The fourth special place is rather embarrassing to mention, after this parade of fractured cliffs, valleys packed with gold and high monuments of integrity; but eleven thousand years ago, when the main features of the New Rocky Mountain area had long been determined and the land looked pretty much as it looks today, a small, wandering muddy stream joined the river at the spot where Centennial was to be. It came in from the north and in its day must have been a helpful agent to the parent river in scouring off the debris sent down by the mountains. Now it was a miserable thing, carrying little water and serving more as a drainage ditch than a rivulet.

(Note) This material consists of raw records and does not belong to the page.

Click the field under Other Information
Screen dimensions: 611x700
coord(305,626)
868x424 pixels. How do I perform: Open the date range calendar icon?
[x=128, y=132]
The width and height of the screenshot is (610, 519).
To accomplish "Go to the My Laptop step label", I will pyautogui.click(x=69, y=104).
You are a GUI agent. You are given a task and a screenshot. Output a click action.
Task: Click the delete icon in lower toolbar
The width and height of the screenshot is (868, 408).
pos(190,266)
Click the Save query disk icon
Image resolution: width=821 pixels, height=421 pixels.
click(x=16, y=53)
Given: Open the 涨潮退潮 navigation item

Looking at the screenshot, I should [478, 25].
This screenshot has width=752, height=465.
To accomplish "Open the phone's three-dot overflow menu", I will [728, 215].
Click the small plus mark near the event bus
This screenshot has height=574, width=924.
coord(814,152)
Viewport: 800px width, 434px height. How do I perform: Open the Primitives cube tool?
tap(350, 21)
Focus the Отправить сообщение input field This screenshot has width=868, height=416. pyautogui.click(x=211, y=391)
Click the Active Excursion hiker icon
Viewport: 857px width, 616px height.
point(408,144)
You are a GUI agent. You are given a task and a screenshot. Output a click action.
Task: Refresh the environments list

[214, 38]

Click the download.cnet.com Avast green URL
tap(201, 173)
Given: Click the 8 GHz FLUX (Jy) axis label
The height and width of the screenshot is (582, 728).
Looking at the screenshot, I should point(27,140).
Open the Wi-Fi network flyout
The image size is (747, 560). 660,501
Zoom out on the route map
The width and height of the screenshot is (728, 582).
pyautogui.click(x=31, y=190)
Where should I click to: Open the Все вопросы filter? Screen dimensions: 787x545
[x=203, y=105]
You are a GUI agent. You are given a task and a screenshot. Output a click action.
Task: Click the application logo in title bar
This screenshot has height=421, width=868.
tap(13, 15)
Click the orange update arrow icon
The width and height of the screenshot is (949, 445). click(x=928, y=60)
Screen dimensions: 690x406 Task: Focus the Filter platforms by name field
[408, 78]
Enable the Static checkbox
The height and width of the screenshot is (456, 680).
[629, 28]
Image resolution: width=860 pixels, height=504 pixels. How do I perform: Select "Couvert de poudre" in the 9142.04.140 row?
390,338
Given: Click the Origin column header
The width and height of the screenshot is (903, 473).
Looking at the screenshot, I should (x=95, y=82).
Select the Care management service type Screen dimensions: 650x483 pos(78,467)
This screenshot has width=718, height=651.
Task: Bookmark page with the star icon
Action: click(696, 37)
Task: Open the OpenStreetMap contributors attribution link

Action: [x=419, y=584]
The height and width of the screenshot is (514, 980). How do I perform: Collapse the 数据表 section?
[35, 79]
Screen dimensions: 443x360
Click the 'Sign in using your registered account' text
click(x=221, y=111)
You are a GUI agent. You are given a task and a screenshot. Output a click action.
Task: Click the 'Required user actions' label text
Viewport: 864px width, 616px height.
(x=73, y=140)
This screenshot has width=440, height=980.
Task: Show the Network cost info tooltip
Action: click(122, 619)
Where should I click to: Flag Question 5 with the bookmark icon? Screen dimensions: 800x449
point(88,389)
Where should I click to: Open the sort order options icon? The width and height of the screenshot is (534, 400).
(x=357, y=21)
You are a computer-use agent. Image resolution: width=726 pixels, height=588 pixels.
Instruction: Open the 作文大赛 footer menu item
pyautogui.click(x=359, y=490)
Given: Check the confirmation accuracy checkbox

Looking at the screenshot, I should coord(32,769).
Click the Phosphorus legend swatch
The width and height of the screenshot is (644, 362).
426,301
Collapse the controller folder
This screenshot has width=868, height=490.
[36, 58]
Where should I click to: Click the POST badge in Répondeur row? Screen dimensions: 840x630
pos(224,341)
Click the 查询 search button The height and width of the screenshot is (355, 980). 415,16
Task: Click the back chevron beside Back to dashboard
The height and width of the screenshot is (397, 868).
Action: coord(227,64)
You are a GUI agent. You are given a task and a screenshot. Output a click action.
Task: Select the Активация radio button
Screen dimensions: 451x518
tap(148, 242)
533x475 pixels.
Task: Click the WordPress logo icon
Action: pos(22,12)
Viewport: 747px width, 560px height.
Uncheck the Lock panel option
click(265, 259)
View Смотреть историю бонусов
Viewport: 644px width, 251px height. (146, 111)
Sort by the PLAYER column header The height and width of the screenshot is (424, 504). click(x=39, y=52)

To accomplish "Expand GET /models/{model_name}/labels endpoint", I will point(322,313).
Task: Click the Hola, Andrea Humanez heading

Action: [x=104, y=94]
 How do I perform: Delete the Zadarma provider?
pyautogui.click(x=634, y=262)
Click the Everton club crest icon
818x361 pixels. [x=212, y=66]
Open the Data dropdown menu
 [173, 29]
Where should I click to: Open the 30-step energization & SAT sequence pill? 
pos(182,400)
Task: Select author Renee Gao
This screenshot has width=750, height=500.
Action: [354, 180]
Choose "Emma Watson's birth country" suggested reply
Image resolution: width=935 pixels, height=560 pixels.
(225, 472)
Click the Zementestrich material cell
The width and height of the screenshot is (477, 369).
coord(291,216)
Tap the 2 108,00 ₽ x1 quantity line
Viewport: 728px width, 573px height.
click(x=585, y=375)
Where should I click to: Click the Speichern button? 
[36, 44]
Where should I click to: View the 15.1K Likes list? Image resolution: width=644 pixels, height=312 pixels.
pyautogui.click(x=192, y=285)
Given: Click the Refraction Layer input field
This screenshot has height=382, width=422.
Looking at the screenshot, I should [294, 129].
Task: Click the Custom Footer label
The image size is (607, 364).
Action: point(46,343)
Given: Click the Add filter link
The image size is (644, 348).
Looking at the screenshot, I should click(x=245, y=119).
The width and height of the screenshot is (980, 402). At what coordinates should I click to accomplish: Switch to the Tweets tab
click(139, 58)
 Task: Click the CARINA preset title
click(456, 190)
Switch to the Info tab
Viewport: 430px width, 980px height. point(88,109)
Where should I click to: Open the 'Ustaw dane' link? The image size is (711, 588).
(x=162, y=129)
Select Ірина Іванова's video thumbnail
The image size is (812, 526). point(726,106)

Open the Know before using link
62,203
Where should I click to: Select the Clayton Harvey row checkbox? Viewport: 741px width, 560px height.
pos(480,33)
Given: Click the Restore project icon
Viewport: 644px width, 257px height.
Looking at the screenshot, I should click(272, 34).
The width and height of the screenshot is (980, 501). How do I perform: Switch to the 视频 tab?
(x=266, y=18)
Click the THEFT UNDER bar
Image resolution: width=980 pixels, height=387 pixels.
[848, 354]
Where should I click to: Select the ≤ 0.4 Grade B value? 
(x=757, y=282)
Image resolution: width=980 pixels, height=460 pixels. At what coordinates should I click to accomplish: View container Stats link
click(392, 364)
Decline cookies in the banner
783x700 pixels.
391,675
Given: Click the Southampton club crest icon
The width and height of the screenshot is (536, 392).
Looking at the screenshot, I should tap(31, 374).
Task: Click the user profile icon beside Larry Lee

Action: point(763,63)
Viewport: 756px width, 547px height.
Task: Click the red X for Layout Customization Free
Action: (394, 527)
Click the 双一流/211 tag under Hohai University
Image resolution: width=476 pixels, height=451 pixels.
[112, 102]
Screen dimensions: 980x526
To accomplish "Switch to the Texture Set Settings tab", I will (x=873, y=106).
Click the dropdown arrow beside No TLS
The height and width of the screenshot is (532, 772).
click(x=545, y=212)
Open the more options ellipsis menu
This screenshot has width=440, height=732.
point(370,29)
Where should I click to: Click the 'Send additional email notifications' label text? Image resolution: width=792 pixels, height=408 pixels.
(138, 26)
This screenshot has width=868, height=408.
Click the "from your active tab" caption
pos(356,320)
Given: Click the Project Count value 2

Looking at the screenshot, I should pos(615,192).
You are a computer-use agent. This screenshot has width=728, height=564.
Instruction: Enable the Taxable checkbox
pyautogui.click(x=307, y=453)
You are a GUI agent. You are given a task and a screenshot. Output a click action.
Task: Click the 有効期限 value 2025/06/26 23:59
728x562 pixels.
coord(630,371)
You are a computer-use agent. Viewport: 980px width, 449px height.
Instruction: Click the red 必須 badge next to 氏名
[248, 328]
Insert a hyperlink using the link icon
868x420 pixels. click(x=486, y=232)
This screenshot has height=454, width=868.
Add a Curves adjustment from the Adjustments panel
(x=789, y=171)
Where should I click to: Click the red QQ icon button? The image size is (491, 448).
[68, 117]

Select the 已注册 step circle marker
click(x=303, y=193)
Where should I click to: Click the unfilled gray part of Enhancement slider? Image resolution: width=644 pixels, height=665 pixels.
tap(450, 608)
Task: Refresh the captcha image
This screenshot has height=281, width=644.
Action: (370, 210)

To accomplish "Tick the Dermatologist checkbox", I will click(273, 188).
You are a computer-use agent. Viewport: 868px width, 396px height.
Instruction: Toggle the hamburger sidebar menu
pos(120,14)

But along its western bank, not far from where it joined the river, its probing fingers had recently penetrated into a pocket of soluble stone lying some seven feet below the surface of the land. It formed a secret cave less than six feet long and only four feet wide. It would scarcely have been noticed except for a dramatic event which would occur in relation to it eleven thousand years after its creation by the meandering stream.
And so the stage is set. One billion, seven hundred million years of activity, including the building of at least two high mountain ranges and the calling into being of vast seas, have produced a land which is ready to receive living things.
It is not a hospitable land, like that farther east in Kansas or back near the Appalachians. It is mean and gravelly and hard to work. It lacks an adequate topsoil for plowing. It is devoid of trees or easy shelter. A family could wander this land for weeks and never find enough wood to build a house.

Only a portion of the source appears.